[PASSAGE PROVIDED]
■ ■ ■ ■ ■ ■ ■
I purchased from overseas directly and it went really well and the price was FANTASTIC. The quality was pretty great as well. 

How do you get an agent? Is it worth having someone navigate for you for most things overseas?


----------



## Iconify (Nov 21, 2009)

I just ordered 100 iPhone 6 cases direct from China last week. Google was my agent, its not hard to establish communication with the manufacturers anymore, I was even able to use daggum paypal…

Shipped to my door those 100 pieces with insert and retail bag come to $1.68 each. These are a rubberized rigid plastic case with metal insert. You just have to be comfortable with the 'unknown' aspect of dealing direct as well as buying in higher quantities. You also must type your email slower so they can understand you.

If the iPhone has trouble transmitting apple pay through the back of the phone - just flip the phone over and transmit through the front...


----------



## djque (Feb 5, 2013)

be careful buying cases from overseas as some of the case inserts you can only get from them and if you mess up a insert your screwed and now have a useless case.


----------



## Iconify (Nov 21, 2009)

Agreed, but I've only wasted $1.68


----------



## WalkingZombie (Mar 15, 2014)

deehoney said:


> I purchased from overseas directly and it went really well and the price was FANTASTIC. The quality was pretty great as well.
> 
> How do you get an agent? Is it worth having someone navigate for you for most things overseas?


My agent is for my other non-sublimation business and it is necessary for it, but since they are located near other factories that do sublimation products, they went ahead and searched for me. The good thing about getting an agent is they actually check the package to make sure NOTHING is missing or physically broken before it is shipped. They check the factory and make sure they have all their certifications up-to-date among other things.

The cases that Iconify got, I used to pay close to that but now I can get them for $.52 each, shipped. And can still only order 100. Not boasting, just saying.

I agree, it's not hard to establish communication anymore (I did it for a long time) but being able to have someone direct you to a "real" manufacturer than a "trading" company is worth it. A lot of those companies from Alibaba and Aliexpress (same thing) are Trading companies and VERY few are actual Manufactures. Most of them 'manufactuer' other things and 'trade' sublimation blanks and say they are a manufacture.

As for djque, I match the cases/inserts I get from them to those of conde and coastal and they're the exact same; to the size to the plastic bag to the mfg stamp on the case.

I have a buddy who teaches English there. He helped me find my agent. Anyway, I'm getting off topic.

To the TS superdude99, conde may be cheaper on those cases but coastal's shipping will beat conde in the long run. Just add your order to both carts and compare yourself. I also read that the metal inserts shouldn't interfere but an all metal case, may.
■ ■ ■ ■ ■ ■ ■
[GIVEN RECORDS]
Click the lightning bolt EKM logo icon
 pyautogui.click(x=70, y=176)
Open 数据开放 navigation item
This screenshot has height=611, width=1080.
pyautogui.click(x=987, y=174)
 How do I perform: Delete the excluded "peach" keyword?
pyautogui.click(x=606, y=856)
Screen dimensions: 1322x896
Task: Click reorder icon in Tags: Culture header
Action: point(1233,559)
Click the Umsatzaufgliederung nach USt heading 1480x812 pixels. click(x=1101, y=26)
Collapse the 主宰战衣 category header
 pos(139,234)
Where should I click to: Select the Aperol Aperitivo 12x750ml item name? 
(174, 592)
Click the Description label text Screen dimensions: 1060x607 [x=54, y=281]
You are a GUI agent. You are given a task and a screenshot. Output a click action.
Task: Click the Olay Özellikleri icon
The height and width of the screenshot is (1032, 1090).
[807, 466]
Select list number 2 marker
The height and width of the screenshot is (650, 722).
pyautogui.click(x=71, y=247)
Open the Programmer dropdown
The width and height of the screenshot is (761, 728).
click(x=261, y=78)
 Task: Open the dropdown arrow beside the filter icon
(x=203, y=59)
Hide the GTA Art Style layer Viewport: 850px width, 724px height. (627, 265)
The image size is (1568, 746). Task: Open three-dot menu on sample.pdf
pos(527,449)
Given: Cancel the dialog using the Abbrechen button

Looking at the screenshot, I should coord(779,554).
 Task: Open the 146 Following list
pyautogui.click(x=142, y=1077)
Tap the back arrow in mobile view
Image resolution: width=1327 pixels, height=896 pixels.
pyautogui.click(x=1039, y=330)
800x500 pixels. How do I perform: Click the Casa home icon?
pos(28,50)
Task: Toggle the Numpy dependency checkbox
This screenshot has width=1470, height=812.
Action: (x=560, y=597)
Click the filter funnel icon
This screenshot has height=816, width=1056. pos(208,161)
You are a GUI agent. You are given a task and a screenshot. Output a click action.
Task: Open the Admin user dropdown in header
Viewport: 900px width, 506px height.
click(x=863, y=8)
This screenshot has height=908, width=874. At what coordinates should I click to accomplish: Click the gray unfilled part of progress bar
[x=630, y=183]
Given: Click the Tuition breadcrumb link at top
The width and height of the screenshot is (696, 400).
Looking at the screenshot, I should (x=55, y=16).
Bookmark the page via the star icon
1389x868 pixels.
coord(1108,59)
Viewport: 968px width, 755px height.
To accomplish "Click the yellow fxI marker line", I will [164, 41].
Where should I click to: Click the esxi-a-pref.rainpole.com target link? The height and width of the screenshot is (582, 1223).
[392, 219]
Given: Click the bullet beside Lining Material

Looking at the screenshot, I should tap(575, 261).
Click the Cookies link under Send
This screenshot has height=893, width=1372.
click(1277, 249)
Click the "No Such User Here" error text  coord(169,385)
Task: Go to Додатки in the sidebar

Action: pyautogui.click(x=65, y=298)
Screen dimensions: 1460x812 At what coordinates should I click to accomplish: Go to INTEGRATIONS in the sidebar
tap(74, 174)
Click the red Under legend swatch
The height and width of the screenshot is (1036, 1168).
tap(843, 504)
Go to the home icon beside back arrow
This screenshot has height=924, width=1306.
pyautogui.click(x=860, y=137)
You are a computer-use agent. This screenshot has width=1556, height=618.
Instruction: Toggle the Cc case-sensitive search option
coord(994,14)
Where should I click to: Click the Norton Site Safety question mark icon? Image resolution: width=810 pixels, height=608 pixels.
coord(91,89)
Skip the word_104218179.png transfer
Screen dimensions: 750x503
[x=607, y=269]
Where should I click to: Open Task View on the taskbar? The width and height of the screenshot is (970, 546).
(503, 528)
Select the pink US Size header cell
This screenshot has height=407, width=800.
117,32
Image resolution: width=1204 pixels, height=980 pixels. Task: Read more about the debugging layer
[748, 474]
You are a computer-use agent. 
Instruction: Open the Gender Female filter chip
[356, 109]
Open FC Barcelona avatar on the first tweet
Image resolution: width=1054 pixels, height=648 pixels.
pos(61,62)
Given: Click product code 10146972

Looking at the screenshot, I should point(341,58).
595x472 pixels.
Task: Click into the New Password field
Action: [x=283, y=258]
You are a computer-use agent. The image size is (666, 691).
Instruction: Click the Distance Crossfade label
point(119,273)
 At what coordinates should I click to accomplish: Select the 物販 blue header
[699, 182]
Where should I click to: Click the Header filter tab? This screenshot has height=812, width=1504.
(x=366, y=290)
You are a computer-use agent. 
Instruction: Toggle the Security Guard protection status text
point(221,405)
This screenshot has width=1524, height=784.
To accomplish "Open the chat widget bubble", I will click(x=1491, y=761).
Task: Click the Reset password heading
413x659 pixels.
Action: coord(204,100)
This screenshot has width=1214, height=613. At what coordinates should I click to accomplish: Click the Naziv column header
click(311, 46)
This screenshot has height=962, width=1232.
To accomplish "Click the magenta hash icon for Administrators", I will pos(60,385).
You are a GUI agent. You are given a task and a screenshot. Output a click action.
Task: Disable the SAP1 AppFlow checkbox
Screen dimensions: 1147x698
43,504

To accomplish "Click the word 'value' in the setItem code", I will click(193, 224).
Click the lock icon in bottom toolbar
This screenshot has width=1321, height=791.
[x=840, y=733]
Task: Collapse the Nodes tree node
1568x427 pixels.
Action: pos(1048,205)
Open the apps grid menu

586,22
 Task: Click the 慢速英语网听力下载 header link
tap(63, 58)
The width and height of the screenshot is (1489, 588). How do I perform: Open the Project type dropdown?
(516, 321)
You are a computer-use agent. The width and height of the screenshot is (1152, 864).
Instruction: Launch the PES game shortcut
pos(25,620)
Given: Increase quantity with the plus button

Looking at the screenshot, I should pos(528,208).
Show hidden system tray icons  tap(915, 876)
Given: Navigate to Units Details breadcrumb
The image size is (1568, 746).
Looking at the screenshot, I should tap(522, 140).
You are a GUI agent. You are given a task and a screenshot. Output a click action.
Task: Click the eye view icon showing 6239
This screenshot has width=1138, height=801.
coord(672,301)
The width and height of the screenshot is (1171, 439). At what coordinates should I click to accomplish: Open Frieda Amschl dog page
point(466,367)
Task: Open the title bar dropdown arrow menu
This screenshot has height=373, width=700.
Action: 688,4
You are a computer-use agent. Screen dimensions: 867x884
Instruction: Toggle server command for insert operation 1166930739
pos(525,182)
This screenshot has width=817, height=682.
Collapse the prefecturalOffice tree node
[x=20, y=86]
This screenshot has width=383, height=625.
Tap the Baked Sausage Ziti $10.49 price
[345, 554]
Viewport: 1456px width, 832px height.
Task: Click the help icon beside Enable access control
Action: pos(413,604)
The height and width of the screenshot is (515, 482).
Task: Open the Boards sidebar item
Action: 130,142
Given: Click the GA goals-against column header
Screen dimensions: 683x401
■ ■ ■ ■ ■ ■ ■
[COMPLETE THE FOLLOWING]
[1] List each distinct username that appears in a post heading of the forum thread about ordering phone cases from overseas.
[2] Present the records from the line containing "This screenshot has height=962, width=1232." through the line containing "Show hidden system" as a Markdown table with the columns Row and Record line, leaving out blank lines.

[RESPONSES PER TASK]
[1]
- Iconify
- djque
- WalkingZombie

[2]
| Row | Record line |
|---|---|
| 1 | This screenshot has height=962, width=1232. |
| 2 | To accomplish "Click the magenta hash icon for Administrators", I will pos(60,385). |
| 3 | You are a GUI agent. You are given a task and a screenshot. Output a click action. |
| 4 | Task: Disable the SAP1 AppFlow checkbox |
| 5 | Screen dimensions: 1147x698 |
| 6 | 43,504 |
| 7 | To accomplish "Click the word 'value' in the setItem code", I will click(193, 224). |
| 8 | Click the lock icon in bottom toolbar |
| 9 | This screenshot has width=1321, height=791. |
| 10 | [x=840, y=733] |
| 11 | Task: Collapse the Nodes tree node |
| 12 | 1568x427 pixels. |
| 13 | Action: pos(1048,205) |
| 14 | Open the apps grid menu |
| 15 | 586,22 |
| 16 |  Task: Click the 慢速英语网听力下载 header link |
| 17 | tap(63, 58) |
| 18 | The width and height of the screenshot is (1489, 588). How do I perform: Open the Project type dropdown? |
| 19 | (516, 321) |
| 20 | You are a computer-use agent. The width and height of the screenshot is (1152, 864). |
| 21 | Instruction: Launch the PES game shortcut |
| 22 | pos(25,620) |
| 23 | Given: Increase quantity with the plus button |
| 24 | Looking at the screenshot, I should pos(528,208). |
| 25 | Show hidden system tray icons  tap(915, 876) |